In contrast to what is probably the best known AI technology, machine learning (which relies on  historical data), mathematical optimization leverages the latest available data to deliver real-time prescriptive analytics – or, as Gartner calls it, “continuous intelligence” – across your supply chain network.

When a severe supply chain disruption strikes (like it did during the COVID-19 pandemic) and the supply and demand landscape suddenly shifts in a way it never has before, you can’t depend on data from the past to help you navigate the unprecedented financial and operational challenges you are dealing with in the present.

Even in the face of the most massive disruptions, mathematical optimization applications – because they utilize the latest available data and models that capture current conditions across your operational network – are capable of automatically generating the best possible solutions to your present-day supply chain problems, and enabling continuous intelligence and optimal decision making.

 

Reason #3: Mathematical optimization allows you to conduct robust scenario analysis

An important part of handing supply chain disruption is assessing risk and proactively planning and preparing for the future – and mathematical optimization empowers your planners and key stakeholders to do this more quickly and easily.

With mathematical optimization’s robust scenario analysis capability, you can:

  • Explore various supply, demand, inventory, capacity, macroeconomic, geopolitical, and other what-if scenarios and evaluate their potential effect on your business.
  • Uncover hidden risks and gauge your risk exposure and time to recover in the event of a disruption such as a natural disaster or a production or transportation breakdown.
  • Unlock opportunities to mitigate risk and drive improved supply chain resilience by reallocating your resources or reconfiguring your supply chain.

By exploiting mathematical optimization’s robust scenario analysis functionality, you can insulate your supply chain against the impact of future disruptions by making proactive, strategic decisions in a number of areas, including capital investments, supplier selection, capacity and inventory planning, and production and warehouse facility location.

 

Building a Stronger and More Resilient Supply Chain

During the COVID-19 pandemic, we’ve experienced an unexpected, unprecedented wave of supply chain disruption, which has caused significant and enduring chaos in the global economy and huge challenges for supply chain professionals.

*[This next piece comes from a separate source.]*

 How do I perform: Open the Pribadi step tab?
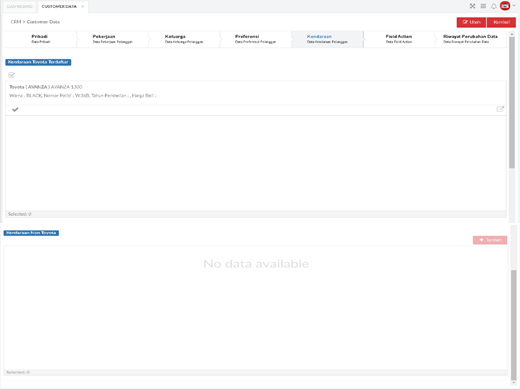click(x=40, y=39)
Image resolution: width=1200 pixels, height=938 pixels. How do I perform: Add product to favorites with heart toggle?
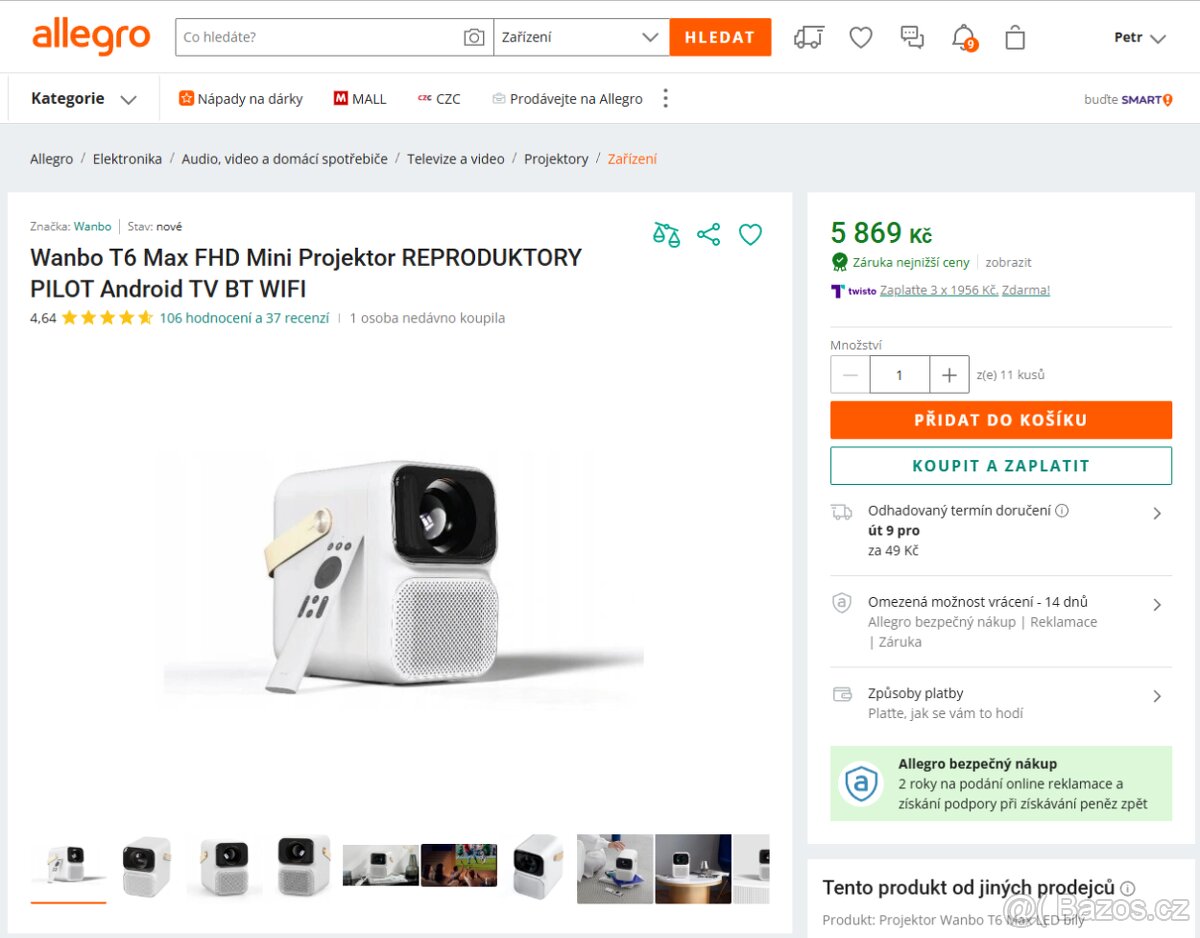point(750,235)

Hopefully we will never encounter a disruption of that magnitude ever again, but businesses will undoubtedly continue to experience disruptions on a daily basis – as disruption always has been and always will be a part of every supply chain.

As mathematical optimization has proven that it is a potent weapon in battling supply chain disruption (and also in boosting supply chain efficiency and profitability), this AI technology will continue to be an essential tool for supply chain leaders as they navigate the ever-changing business landscape.